マクネアさんが『だったら泊まりましょう。ミリィとも話したいこともあるし』という鶴の一声で宿泊が決まった。俺が宿泊するという話は直ぐに広まり、王城にはキルリア国の住民達が次々に押し寄せてきた。人前に立つのは苦手だが、悪い気はしない。………ちょっとだけ鼻が高くなっていたのは否定しないけど。
住民達や兵士達の相手をしながら夜が過ぎていく。後半になると俺はトーマスさんの愚痴に付き合っていた。ヒースクリスさんを始めとした兵士達は見張りの兵士を除き全員が酔い潰れていたからだった。酒に酔うとやはり本音が出る様で、トーマスさんは『あい君』の提案をあまり良くは思っていないようだった。まぁそれは仕方の無いことだと思うし、王族ってのは色々としきたりとかあるはず。それを赤の他人に被せるってのもトーマスさんの立場からしたら好ましくないのだろう。

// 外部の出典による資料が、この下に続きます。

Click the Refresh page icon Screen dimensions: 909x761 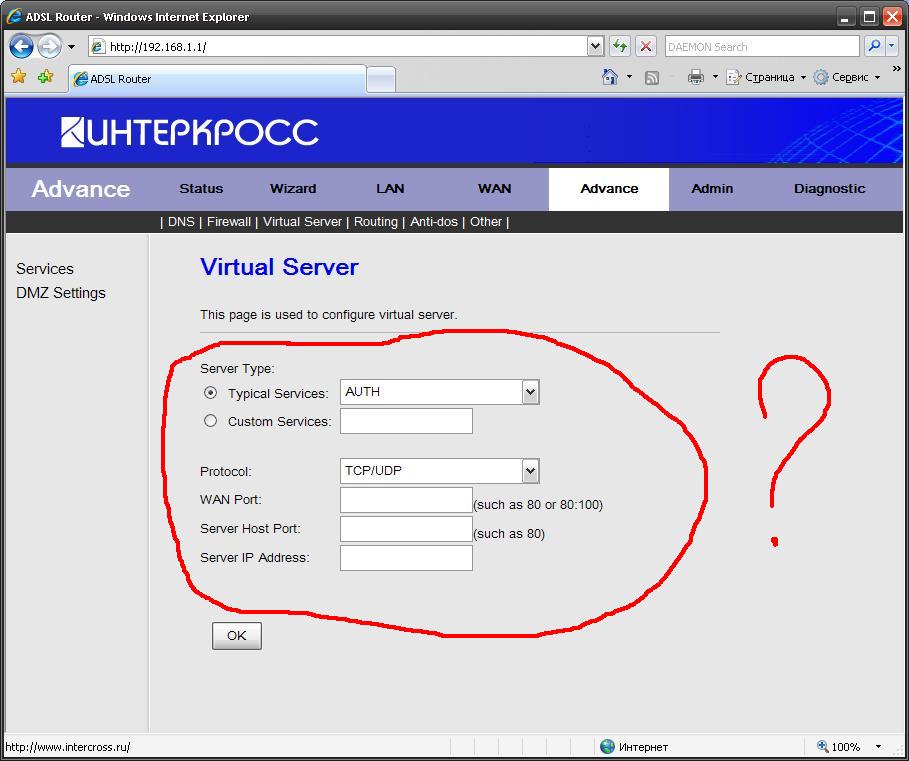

トーマスさんも酔い潰れ、満点の星空が広がる中、そろそろ寝ようかと思った時に『あい君』から声を掛けられる。どうやら俺と話がしたいらしかったが、俺も色々と聞きたい事があるので了承し、人目につかない所へと移動する。そして、『あい君』に感じた違和感を質問し、『あい君』が何を考えているかを知った俺はあんぐりと口を開ける。
『あい君』から聞かされた話は国王がどうたらこうたらとかの問題では無かった。聞かされている俺も『え?なにそれは?』と素の感情で聞き返す始末だった。しかし、その話をした『あい君』は自信無さげな表情を浮かべており、情報が足りないと嘆いていた。結果的に言うと、『世界は広い』と言うことだった。

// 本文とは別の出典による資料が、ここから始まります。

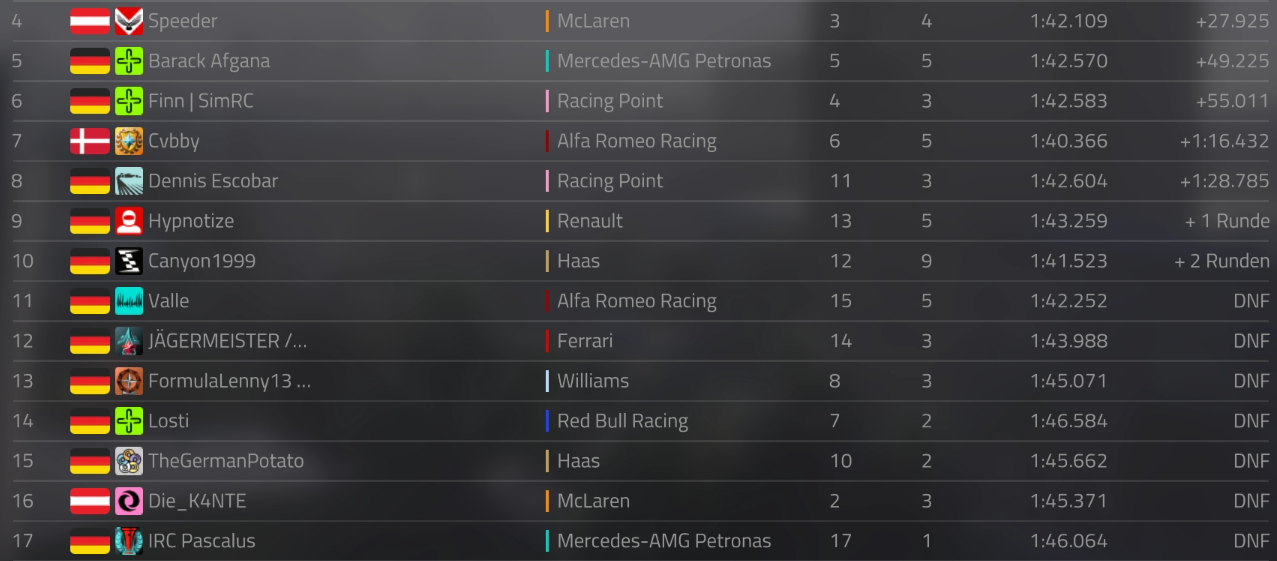Click Canyon1999's black-and-white avatar icon
The width and height of the screenshot is (1277, 561).
129,261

その説明と『あい君』が濁していた部分が繋がり俺は納得した。確かにこの話は俺以外には想像出来ないだろう。通りで俺を自由にさせたがっていた訳だよ。
『あい君』の話は明け方まで続き、ようやく解放されると俺はその場で眠りに落ちた。酒が入っていたからという理由では無く、頭がパンクするほど情報が多かったからだ。脳味噌は悲鳴を上げ休息を求め俺を眠りにつかせる。俺も一気に話された所為でかなり疲れた。
意識が薄れる中、『あい君』が何かを話した気がする。しかし、休息に入っている脳は『あい君』の言葉を聞き入れなかった。そのまま俺はグースカと眠り込み、マクネアさん達に起こされるまで外で放置されるのであった。